Architecture cloud souveraine avec datacenters français et protection des données
Publié le 12 mars 2024

Contrairement à l’idée reçue, la souveraineté numérique ne se résume pas à un choix binaire entre cloud public américain et cloud privé français, mais réside dans la maîtrise technique de votre infrastructure.

  • La réduction des coûts et la sécurité ne sont pas opposées ; une configuration fine des services (AWS, Azure) peut être plus sûre qu’un cloud souverain mal géré.
  • La performance pour une audience française peut être supérieure via un hébergement local bien connecté (France-IX) plutôt qu’un CDN global.

Recommandation : Cessez de subir le débat politique. Auditez votre stack technique sous l’angle de la configuration des droits (IAM), du verrouillage technologique (Serverless) et de la latence réelle pour faire de la souveraineté un avantage compétitif.

Pour un DSI en France, la conversation sur le cloud ressemble de plus en plus à un dilemme insoluble. D’un côté, la pression pour la flexibilité et la réduction des coûts pousse vers les hyperscalers américains comme AWS ou Azure. De l’autre, la menace de l’extraterritorialité des lois, incarnée par le Cloud Act, et les exigences du RGPD imposent une vigilance de tous les instants sur la localisation et la sécurité des données. Cette tension crée un faux débat, opposant performance économique et souveraineté numérique comme deux objectifs irréconciliables.
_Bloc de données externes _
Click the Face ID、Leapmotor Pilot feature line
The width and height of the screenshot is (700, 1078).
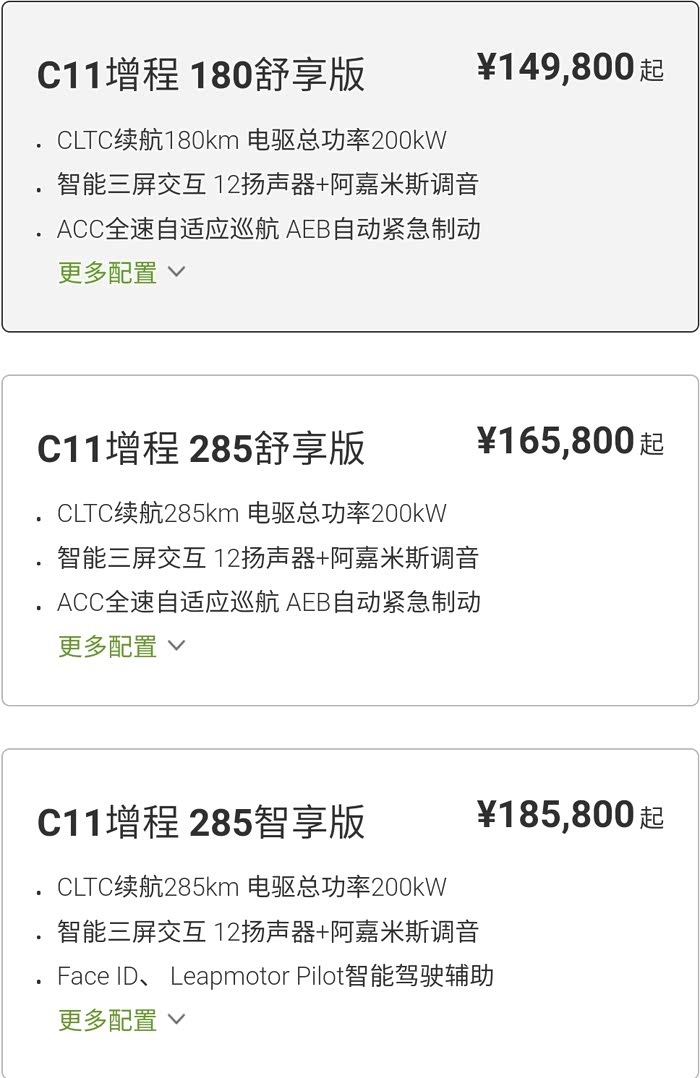coord(275,976)
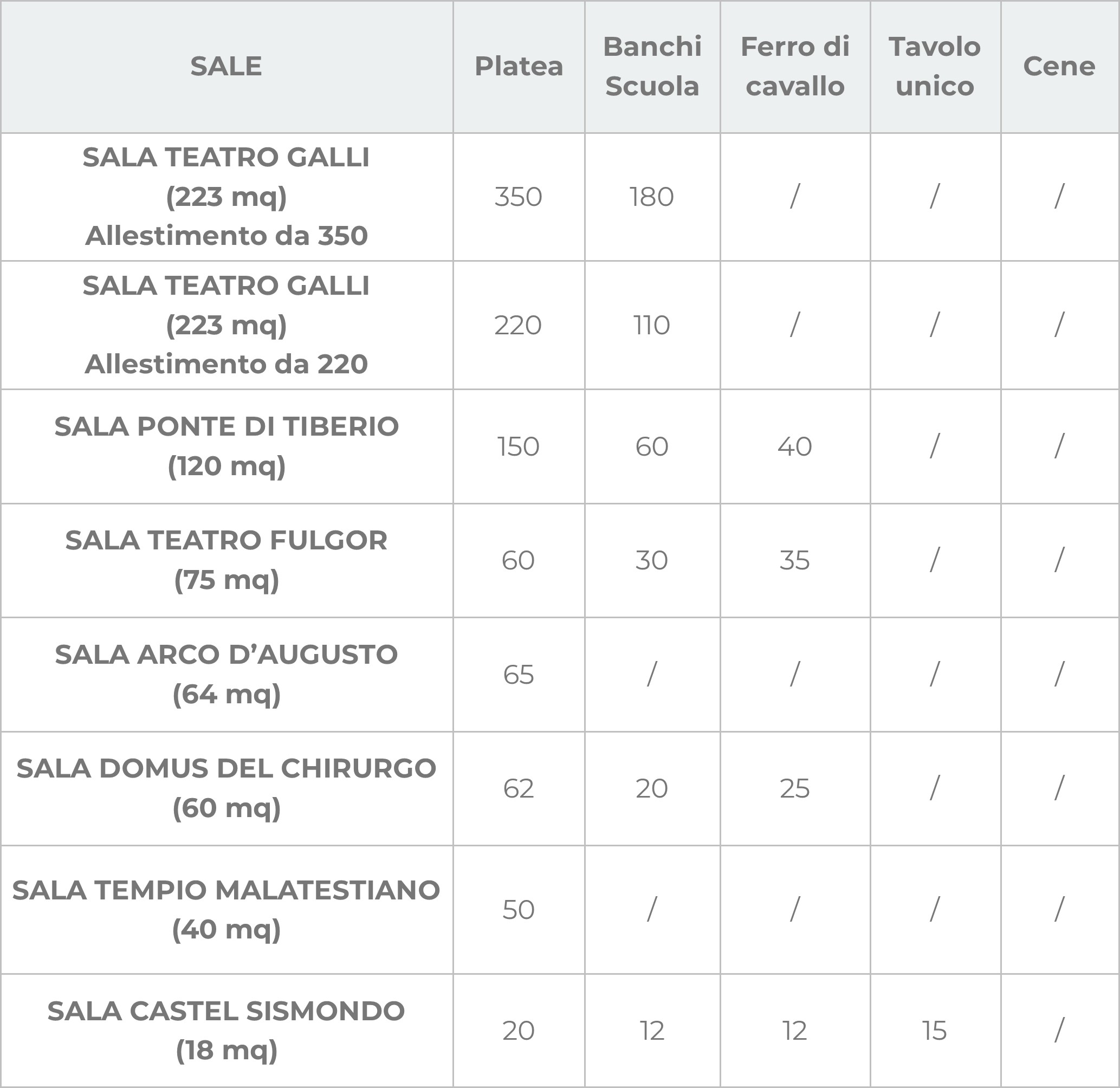Click the Sala Castel Sismondo row label
This screenshot has width=1120, height=1088.
coord(226,1030)
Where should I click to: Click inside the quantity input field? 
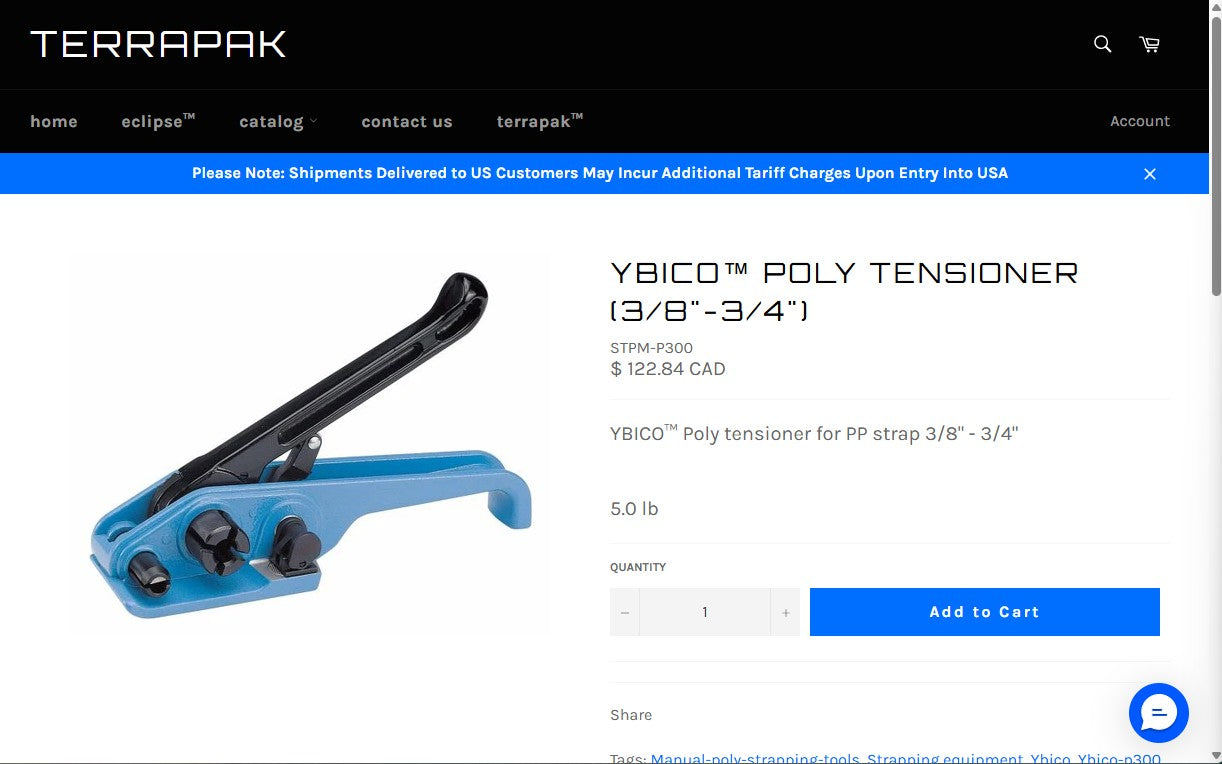click(x=705, y=611)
Les réponses habituelles oscillent entre le repli sur un cloud privé, perçu comme sécurisé mais rigide et coûteux, et l’acceptation du risque juridique lié aux géants américains, en espérant que les protections contractuelles suffiront. On évoque le cloud hybride comme une panacée, sans toujours en mesurer la complexité opérationnelle. Mais si la véritable clé n’était pas dans la nationalité du fournisseur, mais dans la souveraineté opérationnelle ? Et si, au lieu de choisir un camp, la stratégie la plus efficace consistait à maîtriser les outils techniques pour forger sa propre souveraineté, quel que soit le modèle ?

Cet article propose de dépasser ce choix binaire. Nous allons démontrer qu’un DSI stratège peut, par une maîtrise fine des configurations, des coûts et des architectures, atteindre un niveau de souveraineté et de performance élevé, parfois même en utilisant les services des acteurs dominants. Il s’agit de passer d’une posture de subissement à une posture de pilotage technique et stratégique. Nous explorerons comment optimiser les coûts, sécuriser les accès, choisir la bonne localisation géographique, et même construire des architectures modernes comme le serverless, tout en gardant le contrôle.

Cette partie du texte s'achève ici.